—Vous avez une manière de dire des grossièretés qui ne peut pas me blesser aujourd'hui, quoique vous y fassiez votre possible. Cependant, Léonce, il y a quelque chose d'impitoyable dans votre amitié. Mon malheur est assez grand de ne pouvoir connaître cet amour extatique, sans que vous veniez me le reprocher juste au moment où je mesurais l'étendue de ma misère. Si je voulais me venger, ne pourrais-je pas vous dire que vous êtes aussi misérable que moi, aussi incapable de croire aveuglément et d'aimer sans arrière pensée? qu'enfin les mêmes abîmes de savoir et d'expérience nous séparent l'un et l'autre de l'état de l'âme de cet enfant?
—Cela, vous n'en savez rien, rien en vérité! répondit Léonce avec énergie, mais sans qu'il fût possible d'interpréter l'émotion de sa voix: son regard errait sur le paysage.
—Nous parcourons un affreux pays, dit lady G..., après un assez long silence. Ces roches nues, ce torrent toujours irrité, ce ciel étroitement encadré, cette chaleur étouffante, et jusqu'au lourd sommeil de cet homme d'église, tout cela porte à la tristesse et à l'effroi de la vie.
—Un peu de patience, dit Léonce, nous serons bientôt dédommagés.
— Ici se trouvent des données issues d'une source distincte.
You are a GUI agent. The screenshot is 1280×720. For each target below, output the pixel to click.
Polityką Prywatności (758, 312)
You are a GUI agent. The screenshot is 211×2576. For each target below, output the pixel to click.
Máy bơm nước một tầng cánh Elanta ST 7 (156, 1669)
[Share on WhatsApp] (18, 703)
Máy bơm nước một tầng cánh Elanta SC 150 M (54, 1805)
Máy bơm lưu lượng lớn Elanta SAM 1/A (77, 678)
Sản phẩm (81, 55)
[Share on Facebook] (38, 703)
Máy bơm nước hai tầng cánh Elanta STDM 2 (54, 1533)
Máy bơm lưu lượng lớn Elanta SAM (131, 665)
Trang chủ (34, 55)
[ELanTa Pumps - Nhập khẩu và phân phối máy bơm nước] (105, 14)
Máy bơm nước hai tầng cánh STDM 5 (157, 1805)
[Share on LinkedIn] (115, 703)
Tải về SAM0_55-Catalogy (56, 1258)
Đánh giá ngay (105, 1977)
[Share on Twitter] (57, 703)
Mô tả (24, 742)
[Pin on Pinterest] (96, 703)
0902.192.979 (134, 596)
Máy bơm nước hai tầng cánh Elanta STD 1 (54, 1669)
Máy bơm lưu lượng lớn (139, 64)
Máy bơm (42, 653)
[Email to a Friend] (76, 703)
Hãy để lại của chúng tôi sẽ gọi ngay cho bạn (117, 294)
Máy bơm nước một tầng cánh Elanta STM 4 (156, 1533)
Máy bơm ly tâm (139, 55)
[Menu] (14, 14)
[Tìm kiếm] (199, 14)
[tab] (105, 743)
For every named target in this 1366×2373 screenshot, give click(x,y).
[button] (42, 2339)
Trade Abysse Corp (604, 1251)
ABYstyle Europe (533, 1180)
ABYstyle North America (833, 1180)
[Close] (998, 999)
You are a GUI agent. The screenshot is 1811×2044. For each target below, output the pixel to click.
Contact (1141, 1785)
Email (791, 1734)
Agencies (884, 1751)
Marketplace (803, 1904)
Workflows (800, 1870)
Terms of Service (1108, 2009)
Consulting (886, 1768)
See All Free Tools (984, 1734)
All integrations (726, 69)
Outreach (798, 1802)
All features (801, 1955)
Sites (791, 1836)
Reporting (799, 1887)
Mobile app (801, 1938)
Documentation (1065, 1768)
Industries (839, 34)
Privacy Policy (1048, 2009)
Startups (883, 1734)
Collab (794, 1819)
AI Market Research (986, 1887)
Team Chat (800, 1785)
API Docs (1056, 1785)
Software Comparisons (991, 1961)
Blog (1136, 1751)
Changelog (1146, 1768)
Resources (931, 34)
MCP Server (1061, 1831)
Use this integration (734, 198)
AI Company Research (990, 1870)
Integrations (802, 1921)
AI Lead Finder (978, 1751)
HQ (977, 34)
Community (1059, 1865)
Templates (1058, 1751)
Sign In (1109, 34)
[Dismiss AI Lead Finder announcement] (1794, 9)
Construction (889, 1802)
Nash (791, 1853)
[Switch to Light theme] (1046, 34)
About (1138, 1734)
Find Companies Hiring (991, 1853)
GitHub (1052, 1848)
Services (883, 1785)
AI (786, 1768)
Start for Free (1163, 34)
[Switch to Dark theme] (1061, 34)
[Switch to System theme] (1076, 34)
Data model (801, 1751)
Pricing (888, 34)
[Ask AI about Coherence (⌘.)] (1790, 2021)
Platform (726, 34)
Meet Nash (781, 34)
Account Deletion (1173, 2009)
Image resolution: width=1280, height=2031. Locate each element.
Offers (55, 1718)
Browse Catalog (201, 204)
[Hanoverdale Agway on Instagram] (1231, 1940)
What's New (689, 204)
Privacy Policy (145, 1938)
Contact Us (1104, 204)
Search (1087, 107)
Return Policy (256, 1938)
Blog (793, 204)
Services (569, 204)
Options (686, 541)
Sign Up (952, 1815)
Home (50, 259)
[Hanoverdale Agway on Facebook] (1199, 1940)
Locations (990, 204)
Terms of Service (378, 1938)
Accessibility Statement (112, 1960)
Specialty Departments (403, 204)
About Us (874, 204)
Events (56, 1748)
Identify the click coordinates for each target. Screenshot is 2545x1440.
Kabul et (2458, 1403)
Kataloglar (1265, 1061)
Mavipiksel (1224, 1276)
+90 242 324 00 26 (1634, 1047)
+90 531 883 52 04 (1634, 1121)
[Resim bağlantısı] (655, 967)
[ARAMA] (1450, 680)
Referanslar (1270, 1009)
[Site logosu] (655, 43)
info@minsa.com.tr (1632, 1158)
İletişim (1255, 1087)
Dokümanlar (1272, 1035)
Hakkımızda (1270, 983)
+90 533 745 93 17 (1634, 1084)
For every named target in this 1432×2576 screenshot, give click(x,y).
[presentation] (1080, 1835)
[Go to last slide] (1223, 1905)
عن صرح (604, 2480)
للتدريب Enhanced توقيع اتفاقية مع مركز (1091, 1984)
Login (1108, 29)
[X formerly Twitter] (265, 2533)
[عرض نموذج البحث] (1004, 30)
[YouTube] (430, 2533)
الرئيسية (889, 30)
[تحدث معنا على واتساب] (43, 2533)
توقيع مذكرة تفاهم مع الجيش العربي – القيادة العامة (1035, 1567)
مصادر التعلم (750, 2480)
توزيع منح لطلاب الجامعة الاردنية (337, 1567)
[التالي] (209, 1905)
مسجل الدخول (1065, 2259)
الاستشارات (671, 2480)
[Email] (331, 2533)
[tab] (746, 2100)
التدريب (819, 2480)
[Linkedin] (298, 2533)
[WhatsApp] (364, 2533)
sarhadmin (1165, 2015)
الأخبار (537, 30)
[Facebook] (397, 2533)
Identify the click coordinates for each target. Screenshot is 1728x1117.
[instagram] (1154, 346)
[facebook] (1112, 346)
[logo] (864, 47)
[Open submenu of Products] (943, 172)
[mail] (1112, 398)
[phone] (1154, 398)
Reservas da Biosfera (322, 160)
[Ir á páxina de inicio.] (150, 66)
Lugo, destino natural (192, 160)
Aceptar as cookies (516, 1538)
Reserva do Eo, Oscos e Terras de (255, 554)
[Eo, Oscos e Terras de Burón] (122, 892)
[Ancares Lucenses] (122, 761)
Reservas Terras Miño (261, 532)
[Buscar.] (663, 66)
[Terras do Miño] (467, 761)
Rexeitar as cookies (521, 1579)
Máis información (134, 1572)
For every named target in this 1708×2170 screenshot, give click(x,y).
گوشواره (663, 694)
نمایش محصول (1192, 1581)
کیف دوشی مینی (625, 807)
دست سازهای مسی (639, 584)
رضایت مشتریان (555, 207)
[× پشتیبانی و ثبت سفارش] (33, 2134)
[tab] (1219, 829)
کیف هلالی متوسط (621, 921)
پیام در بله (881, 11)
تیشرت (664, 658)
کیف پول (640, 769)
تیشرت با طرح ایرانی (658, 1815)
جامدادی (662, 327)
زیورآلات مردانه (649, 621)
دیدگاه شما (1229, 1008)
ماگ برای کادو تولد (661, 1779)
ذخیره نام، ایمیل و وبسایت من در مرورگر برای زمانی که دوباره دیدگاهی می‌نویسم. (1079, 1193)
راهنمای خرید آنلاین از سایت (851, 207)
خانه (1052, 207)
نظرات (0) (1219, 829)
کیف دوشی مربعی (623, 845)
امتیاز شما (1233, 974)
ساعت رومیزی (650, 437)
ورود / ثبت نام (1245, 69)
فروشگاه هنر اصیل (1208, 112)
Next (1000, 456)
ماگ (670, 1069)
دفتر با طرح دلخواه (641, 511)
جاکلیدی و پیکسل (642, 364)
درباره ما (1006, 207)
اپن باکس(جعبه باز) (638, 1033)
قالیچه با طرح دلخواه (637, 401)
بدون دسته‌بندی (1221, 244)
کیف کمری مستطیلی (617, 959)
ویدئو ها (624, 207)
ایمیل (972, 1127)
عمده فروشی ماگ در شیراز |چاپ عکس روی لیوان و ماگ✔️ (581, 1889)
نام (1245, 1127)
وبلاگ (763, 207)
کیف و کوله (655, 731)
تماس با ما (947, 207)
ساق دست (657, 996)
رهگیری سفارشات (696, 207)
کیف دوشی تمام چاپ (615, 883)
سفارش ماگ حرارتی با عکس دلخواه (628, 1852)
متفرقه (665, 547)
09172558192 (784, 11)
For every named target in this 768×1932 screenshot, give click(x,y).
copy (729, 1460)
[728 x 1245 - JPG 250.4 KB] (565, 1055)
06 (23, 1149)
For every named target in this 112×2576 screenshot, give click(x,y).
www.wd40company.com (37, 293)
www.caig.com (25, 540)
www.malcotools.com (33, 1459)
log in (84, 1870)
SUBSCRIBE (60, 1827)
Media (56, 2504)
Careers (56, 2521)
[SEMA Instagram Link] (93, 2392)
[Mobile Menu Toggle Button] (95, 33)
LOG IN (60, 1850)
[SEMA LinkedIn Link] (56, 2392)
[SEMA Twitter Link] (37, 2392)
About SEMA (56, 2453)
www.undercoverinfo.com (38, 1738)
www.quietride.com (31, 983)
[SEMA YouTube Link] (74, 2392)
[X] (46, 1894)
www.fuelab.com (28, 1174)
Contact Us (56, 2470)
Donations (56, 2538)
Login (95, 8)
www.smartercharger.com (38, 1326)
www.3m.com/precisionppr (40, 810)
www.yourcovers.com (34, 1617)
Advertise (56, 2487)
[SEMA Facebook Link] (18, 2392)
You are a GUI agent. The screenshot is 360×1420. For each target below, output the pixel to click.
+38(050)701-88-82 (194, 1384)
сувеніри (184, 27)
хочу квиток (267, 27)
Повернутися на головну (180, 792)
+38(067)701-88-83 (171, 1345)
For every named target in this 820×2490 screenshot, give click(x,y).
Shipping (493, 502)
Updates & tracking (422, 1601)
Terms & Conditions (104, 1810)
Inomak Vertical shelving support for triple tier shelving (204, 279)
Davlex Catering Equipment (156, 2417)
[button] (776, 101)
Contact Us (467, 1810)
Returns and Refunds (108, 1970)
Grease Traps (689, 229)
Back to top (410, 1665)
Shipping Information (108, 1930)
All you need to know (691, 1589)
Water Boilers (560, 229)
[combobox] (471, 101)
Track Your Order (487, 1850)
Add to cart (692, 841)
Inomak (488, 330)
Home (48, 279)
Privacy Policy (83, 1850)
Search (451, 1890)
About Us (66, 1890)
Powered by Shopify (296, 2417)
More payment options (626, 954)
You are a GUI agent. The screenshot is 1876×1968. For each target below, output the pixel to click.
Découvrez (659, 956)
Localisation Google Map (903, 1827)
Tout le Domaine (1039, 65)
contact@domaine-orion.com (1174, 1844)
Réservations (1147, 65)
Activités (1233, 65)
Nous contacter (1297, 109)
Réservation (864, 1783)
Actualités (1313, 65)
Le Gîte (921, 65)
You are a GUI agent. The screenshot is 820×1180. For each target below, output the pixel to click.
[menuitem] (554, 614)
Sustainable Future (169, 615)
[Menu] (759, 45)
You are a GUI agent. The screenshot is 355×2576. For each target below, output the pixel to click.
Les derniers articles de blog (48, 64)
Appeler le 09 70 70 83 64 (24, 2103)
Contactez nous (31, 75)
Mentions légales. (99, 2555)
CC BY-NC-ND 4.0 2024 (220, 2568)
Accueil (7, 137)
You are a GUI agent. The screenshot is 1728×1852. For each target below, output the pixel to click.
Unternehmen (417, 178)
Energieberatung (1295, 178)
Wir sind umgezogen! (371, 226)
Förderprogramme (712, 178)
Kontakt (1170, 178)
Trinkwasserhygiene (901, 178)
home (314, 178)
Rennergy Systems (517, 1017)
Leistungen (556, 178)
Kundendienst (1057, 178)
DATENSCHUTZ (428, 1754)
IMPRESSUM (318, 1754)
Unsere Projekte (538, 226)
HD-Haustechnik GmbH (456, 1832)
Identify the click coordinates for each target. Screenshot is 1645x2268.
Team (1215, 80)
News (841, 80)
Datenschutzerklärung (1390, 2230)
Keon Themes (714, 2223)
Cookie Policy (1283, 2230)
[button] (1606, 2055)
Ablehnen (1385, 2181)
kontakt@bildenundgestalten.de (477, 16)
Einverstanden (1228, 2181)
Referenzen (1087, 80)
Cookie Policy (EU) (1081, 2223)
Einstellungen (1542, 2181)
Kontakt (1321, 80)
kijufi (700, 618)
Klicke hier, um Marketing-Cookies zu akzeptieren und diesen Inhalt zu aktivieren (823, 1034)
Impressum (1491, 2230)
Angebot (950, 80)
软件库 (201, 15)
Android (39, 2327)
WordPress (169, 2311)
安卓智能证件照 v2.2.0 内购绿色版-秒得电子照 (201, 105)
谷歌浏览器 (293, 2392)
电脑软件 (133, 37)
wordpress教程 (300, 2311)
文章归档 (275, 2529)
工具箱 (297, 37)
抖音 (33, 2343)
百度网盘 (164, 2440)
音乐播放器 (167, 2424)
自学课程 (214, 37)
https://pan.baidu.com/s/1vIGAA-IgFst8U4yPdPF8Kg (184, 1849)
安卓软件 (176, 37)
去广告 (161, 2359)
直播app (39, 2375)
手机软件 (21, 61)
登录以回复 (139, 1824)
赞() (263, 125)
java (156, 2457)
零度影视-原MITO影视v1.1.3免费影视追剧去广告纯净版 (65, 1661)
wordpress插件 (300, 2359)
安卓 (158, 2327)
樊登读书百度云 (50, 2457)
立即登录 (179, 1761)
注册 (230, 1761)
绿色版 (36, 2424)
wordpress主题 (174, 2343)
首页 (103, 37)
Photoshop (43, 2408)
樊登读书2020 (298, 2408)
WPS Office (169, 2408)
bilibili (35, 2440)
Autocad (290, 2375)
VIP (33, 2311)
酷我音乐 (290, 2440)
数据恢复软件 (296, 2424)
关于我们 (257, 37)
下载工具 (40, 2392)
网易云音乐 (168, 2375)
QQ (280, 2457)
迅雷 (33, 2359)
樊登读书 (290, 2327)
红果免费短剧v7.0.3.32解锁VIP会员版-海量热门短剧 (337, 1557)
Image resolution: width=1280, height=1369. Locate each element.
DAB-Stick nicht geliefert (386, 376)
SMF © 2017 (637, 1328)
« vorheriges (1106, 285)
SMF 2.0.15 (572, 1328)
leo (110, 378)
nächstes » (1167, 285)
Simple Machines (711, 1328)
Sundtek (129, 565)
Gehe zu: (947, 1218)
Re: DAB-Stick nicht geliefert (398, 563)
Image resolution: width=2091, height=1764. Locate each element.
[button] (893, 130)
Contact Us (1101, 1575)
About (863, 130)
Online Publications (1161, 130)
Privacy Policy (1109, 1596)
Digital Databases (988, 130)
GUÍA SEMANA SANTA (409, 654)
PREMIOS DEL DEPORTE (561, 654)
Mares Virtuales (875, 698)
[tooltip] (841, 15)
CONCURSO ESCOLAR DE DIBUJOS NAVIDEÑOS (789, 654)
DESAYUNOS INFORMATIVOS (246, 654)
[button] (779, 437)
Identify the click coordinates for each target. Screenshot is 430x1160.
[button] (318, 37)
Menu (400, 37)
En effet la gorge aride et resserrée s'élargit tout à coup au détour d'une rampe, et un vallon délicieux, jeté comme une oasis dans ce désert, s'offrit aux regards charmés de Sabina. D'autres gorges de montagnes étroites et profondes, venaient aboutir à cet amphithéâtre de verdure, et mêler leurs torrents aplanis et calmes au principal cours d'eau. Ces flots verdâtres étaient limpides comme le cristal; des tapis d'émeraude s'étendaient sur chaque rive; le silence de la solitude n'était plus troublé que par de frais murmures et la clochette lointaine des vaches éparses et cachées au flanc des collines par une riche végétation. Les gorges granitiques ouvraient leurs perspectives bleues, traversées à la base par les sinuosités des eaux argentées. C'était un lieu de délices où tout invitait au repos, et d'où, cependant, l'imagination pouvait s'élancer encore dans de mystérieuses régions.
—Voici une ravissante surprise, dit Sabina en descendant de voiture sur le sable fin du rivage; c'est un asile contre la chaleur de midi, qui devenait intolérable. Ah! Léonce, laissons ici notre équipage et quittons les routes frayées. Voici des sentiers unis, voici un arbre jeté en guise de pont sur le torrent, voici des fleurs à cueillir, et là-bas un bois de sapins qui nous promet de l'ombre et des parfums. Ce qui me plaît ici, c'est l'absence de culture et l'éloignement des habitations.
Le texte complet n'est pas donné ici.